> _Task description_
Edit the text on glycoconjugate synthesis by writing it out again, beginning at the words "Although in recent" and stopping after "of a carbohydrate.", with "substantial difficulties" changed to "considerable difficulties".

> _Selected text_
--- START ---

Although in recent years significant advances have been made in carbohydrate chemistry, there are still substantial difficulties associated with the chemical synthesis of glycoconjugates, particularly with the formation of the ubiquitous β-1,2-cis-mannoside linkage found in mammalian oligosaccharides. Moreover, regio- and stereo-chemical obstacles must be resolved at each step of the de novo synthesis of a carbohydrate.
In view of the difficulties associated with the chemical synthesis of glycoconjugates, the use of glycosyltransferases to enzymatically synthesize glycoproteins and glycolipids, having desired oligosaccharide moieties, is a promising approach to preparing such glycoconjugates. Enzyme-based syntheses have the advantages of regioselectivity and stereoselectivity, and can be performed using unprotected substrates. Moreover, glycosyltransferases have been used to enzymatically modify oligosaccharide moieties and have been shown to be very effective for producing specific products with good stereochemical and regiochemical control. The glycosyltransferases of interest include fucosyltransferases, sialyltransferases, galactosyltransferases, and N-acetylglucosaminyltransferases. For a general review, see, Crout et al., Curr. Opin. Chem. Biol. 2: 98-111 (1998) and Arsequell, et al., Tetrahedon: Assymetry 10: 2839 (1997).

--- END ---

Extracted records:
--- START ---

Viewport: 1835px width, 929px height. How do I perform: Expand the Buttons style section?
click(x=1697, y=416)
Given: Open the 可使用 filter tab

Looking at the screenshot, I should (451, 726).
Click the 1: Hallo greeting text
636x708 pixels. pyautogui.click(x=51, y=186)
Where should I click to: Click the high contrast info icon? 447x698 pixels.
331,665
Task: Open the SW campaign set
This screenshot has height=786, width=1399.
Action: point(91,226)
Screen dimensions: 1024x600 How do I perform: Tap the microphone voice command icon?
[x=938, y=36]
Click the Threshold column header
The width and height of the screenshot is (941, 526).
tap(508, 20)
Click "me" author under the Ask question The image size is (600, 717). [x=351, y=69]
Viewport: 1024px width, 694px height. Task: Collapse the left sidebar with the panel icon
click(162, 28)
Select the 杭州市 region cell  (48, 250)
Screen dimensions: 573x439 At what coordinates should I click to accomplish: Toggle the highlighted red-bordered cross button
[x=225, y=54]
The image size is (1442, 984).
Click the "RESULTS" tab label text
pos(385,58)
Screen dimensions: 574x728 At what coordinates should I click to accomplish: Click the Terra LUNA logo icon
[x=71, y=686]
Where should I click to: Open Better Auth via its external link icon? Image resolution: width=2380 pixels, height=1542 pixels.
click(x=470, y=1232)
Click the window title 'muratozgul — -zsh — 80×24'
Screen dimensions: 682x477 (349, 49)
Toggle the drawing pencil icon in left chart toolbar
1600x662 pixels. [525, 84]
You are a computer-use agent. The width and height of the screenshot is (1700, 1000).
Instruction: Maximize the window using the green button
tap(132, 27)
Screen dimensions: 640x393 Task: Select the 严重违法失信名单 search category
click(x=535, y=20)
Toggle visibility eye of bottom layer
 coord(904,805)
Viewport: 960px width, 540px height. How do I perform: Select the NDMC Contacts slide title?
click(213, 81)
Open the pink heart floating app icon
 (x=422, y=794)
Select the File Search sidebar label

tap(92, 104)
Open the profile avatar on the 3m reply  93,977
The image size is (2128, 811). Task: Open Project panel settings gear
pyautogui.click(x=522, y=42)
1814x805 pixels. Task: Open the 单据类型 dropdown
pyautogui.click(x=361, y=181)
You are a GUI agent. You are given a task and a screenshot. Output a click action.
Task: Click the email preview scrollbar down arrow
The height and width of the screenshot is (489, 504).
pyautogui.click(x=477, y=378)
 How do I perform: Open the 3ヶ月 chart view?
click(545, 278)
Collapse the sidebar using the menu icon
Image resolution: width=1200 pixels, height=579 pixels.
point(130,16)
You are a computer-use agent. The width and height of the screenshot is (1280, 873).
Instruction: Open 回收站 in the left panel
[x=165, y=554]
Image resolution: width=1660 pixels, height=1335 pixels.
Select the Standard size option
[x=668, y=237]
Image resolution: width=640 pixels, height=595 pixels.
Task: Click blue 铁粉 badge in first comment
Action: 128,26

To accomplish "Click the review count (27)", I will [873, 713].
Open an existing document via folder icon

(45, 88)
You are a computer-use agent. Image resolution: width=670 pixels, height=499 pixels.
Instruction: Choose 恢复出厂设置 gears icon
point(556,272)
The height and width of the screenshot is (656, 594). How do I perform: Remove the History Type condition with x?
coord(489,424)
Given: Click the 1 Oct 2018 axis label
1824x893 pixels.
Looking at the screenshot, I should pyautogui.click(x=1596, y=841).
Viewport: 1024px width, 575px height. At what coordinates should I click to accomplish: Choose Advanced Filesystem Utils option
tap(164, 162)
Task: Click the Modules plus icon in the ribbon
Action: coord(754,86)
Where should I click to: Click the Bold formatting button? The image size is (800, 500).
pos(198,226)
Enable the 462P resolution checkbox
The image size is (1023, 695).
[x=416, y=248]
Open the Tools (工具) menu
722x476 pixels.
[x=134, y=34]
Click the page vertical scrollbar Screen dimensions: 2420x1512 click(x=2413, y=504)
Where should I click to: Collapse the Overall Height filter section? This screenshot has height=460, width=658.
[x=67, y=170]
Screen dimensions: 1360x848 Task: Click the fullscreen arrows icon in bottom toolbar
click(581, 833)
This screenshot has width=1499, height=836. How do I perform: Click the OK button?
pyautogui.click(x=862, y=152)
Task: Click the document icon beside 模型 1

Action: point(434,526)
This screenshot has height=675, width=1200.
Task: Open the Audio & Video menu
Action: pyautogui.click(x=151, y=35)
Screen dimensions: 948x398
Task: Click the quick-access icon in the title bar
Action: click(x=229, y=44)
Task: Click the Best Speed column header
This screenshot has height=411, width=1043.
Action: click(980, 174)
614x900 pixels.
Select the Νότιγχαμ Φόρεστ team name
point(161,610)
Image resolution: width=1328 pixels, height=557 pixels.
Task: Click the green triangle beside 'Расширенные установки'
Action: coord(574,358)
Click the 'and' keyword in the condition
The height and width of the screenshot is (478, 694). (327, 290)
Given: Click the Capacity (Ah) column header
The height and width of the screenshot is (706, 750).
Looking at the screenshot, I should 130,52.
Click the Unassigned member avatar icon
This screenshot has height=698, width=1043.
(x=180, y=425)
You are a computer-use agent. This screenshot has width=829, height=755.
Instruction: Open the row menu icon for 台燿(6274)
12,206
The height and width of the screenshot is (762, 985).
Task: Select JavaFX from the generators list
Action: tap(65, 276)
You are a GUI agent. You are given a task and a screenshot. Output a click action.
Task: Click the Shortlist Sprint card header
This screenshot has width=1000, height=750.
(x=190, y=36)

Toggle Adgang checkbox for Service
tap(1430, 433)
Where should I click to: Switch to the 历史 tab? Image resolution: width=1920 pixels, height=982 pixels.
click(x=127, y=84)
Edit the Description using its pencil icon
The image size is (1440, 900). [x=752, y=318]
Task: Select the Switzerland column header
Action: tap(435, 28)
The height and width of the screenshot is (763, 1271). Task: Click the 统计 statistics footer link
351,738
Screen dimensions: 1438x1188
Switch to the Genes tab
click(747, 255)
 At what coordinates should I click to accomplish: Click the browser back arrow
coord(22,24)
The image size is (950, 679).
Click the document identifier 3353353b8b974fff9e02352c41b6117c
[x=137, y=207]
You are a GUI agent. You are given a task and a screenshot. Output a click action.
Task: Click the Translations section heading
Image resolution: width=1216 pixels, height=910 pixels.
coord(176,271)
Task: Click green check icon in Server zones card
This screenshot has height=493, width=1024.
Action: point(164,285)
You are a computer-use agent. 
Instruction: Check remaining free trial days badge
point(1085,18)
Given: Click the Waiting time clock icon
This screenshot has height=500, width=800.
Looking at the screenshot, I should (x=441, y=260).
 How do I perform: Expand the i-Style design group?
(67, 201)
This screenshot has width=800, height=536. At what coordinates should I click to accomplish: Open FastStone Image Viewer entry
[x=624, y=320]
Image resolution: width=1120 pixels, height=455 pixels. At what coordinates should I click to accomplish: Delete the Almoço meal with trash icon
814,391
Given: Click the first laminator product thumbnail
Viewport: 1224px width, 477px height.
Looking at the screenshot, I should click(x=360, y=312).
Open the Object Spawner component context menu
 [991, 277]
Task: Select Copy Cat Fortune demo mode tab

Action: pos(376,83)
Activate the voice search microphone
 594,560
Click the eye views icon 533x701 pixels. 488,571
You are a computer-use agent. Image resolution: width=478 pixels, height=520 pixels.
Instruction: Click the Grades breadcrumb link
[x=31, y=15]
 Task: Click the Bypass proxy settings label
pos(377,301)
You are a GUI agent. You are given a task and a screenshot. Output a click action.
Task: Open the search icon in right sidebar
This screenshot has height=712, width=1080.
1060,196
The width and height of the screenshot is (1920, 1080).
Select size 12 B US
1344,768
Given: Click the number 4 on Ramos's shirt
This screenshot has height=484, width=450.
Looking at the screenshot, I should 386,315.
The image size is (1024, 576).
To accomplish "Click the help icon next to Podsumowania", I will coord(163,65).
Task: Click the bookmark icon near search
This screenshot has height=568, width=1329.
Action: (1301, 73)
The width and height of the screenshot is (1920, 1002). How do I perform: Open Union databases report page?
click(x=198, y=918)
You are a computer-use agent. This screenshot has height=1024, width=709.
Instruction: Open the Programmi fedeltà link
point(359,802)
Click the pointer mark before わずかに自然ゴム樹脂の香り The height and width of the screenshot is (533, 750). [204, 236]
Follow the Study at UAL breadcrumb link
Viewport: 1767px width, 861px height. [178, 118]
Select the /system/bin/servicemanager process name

--- END ---

> _Solution for this problem_
Although in recent years significant advances have been made in carbohydrate chemistry, there are still considerable difficulties associated with the chemical synthesis of glycoconjugates, particularly with the formation of the ubiquitous β-1,2-cis-mannoside linkage found in mammalian oligosaccharides. Moreover, regio- and stereo-chemical obstacles must be resolved at each step of the de novo synthesis of a carbohydrate.